Oracle announced today that it will acquire Eloqua, Inc. for $871 million. Oracle will pay $23.50 per share for Eloqua, a 31% premium over the marketing automation vendor’s closing stock price of $17.92 yesterday.
According to an Oracle news release, it will use Eloqua’s technology to create a “Customer Experience Cloud” offering enterprises a single, end-to-end suite of cloud applications to acquire, sell to, service and support customers. Specifically, Oracle apparently plans to rebrand Eloqua’s marketing automation platform as the “Oracle Marketing Cloud” and to position it alongside its current customer experience offerings.
“Eloqua’s leading marketing automation cloud will become the centerpiece of the Oracle Marketing Cloud and is an important addition to the Oracle Customer Experience offering, which includes the Oracle Sales Cloud, Oracle Commerce Cloud, Oracle Service Cloud, Oracle Content Cloud and Oracle Social Cloud,” said Thomas Kurlan, Executive Vice President, Oracle Development, in a prepared statement.

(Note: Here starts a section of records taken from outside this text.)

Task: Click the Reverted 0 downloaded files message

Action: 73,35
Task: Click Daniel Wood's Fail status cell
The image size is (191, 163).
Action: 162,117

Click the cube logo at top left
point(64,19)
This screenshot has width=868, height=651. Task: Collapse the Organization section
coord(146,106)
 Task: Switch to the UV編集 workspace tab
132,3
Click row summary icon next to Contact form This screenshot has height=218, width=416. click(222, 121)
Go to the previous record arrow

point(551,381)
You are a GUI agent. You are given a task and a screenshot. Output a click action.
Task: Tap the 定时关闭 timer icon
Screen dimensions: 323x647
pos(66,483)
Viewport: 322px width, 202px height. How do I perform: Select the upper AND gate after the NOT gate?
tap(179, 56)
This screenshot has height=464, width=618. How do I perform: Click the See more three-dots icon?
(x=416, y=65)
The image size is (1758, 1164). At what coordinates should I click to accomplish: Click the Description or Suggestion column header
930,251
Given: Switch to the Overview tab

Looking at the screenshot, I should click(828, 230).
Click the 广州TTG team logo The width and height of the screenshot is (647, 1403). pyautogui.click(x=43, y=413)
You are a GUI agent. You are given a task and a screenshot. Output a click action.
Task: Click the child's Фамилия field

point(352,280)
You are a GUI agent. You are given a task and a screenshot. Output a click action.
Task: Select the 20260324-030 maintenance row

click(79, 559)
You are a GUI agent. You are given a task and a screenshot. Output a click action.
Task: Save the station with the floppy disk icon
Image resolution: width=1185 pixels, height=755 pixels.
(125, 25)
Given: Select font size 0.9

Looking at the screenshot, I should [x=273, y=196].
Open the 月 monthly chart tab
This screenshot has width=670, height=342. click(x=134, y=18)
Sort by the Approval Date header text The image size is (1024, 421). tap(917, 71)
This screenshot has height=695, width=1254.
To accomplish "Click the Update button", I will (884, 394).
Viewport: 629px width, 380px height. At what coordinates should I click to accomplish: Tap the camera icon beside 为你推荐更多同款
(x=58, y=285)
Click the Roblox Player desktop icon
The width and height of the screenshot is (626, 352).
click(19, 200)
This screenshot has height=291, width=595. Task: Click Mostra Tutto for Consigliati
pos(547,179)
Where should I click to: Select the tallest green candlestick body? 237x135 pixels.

Our Take: Eloqua Goes First – But It Won’t Go Last
This is a breaking story, and Demand Gen Report will provide updates and additional commentary as it becomes available. This deal, however, is clearly going to set off a seismic shift in the marketing automation market on several levels:
- First, the deal changes the rules of engagement for other CRM vendors in this space. Microsoft, SAP and especially Salesforce.com will come under heavy pressure to acquire mature marketing automation solutions in order to compete against a soup-to-nuts Oracle customer experience suite.
- The deal will have an especially significant impact on Salesforce.com, which has limited its “Marketing Cloud” strategy mostly to social marketing acquisitions such as Buddy Media and Radian6. At this point, given the intense rivalry between Salesforce and Oracle, how can Salesforce afford not to respond with a strategic acquisition of its own? (It’s also interesting to note that Salesforce is currently an Eloqua client.)
- Finally, other marketing automation vendors will likely scramble to reposition themselves in the wake of the Oracle-Eloqua deal. Some will increasingly market themselves based on best-of-breed flexibility and ease of use; others, no doubt, are calculating the odds that they’ll be the next winners in the CRM vendor acquisition lottery.